Rediscovering things I once knew: 4 types of innovation

I am in the process of preparing for an intensive appraisal of several sectoral innovation systems around a University of Technology in South Africa. While reading up on my old notes I discovered something written a long time ago by the late Christopher Freeman in 1987. I thought it a good idea to share this with my readers.

According to Freeman, four types of innovation can be distinguished:

  • everyday, “incremental” technological change in small steps – an improvement in a production process, an improved product, a new service. It is this type of innovation that ensures that the productivity of firms will grow.
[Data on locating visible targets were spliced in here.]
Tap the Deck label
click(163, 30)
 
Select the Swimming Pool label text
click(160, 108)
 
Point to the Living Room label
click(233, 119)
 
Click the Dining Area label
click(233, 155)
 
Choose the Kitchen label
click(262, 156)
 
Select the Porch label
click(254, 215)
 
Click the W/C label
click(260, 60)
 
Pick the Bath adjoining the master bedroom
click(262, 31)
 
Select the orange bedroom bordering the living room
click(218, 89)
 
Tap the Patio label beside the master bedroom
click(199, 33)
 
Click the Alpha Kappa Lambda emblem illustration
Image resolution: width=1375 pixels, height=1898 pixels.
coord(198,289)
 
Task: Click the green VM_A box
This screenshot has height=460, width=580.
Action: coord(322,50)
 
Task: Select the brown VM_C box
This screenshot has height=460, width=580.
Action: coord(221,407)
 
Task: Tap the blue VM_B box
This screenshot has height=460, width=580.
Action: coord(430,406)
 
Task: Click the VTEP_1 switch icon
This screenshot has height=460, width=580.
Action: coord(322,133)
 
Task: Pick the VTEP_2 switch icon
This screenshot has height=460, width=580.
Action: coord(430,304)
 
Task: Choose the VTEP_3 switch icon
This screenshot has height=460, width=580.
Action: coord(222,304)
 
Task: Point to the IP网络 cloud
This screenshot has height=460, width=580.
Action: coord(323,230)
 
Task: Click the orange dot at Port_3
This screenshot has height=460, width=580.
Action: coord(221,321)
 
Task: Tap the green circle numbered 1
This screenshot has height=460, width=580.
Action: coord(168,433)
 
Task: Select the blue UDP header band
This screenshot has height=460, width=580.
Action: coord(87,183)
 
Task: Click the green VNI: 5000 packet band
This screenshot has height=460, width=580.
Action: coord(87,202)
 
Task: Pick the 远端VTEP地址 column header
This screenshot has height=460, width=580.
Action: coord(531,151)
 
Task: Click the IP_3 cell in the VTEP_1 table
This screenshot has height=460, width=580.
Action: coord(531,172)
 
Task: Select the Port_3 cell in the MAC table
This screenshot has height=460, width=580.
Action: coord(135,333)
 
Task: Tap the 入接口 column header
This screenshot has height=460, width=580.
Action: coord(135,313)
Yet it does have inherent limits: even continuous improvements were, for instance, unable to prevent the replacement of sailing ships by steam ships;
  • technological breaks due to radical innovations, which alter the course of development of an entire industry – the introduction of the zipper, nuclear technology, or electronic word-processing systems are examples;
  • changes in a technical system that affect more than one industry; one example is the success of plastics;
  • changes in a techno-economic paradigm – new technologies prevail throughout entire societies, new industries emerge, old industries lose significance, conventional organizational patterns are invalidated. This type proceeds from the long-wave theory.

This is an important reminder that I have to design my process to be sensitive to these different kinds of change within technological systems!


Published by

Shawn Cunningham

I am passionate about how organisations and institutions change in developing and transitioning countries. I essentially work between organisations, communities, industries and experts.

0 thoughts on “Rediscovering things I once knew: 4 types of innovation”

  1. Shawn, is the change of a technical system not very much the basis for a radical change? I just listened to a Peter Day podcast where an interviewee mentions that large companies are normally not able to follow radical innovations in the first place because their strategy of competitiveness at their size ist mainly to stay competitive through increase of efficiency or incremental innovations but quicker than others. Efficiency and scale is here the main issue. Although there are many firms with their R&D departments who integrate radical research innovations I liked the further distinction in which the increase of efficiency (incremental innovation) is much linked to large companies and the radical part rather to spin offs or smaller companies.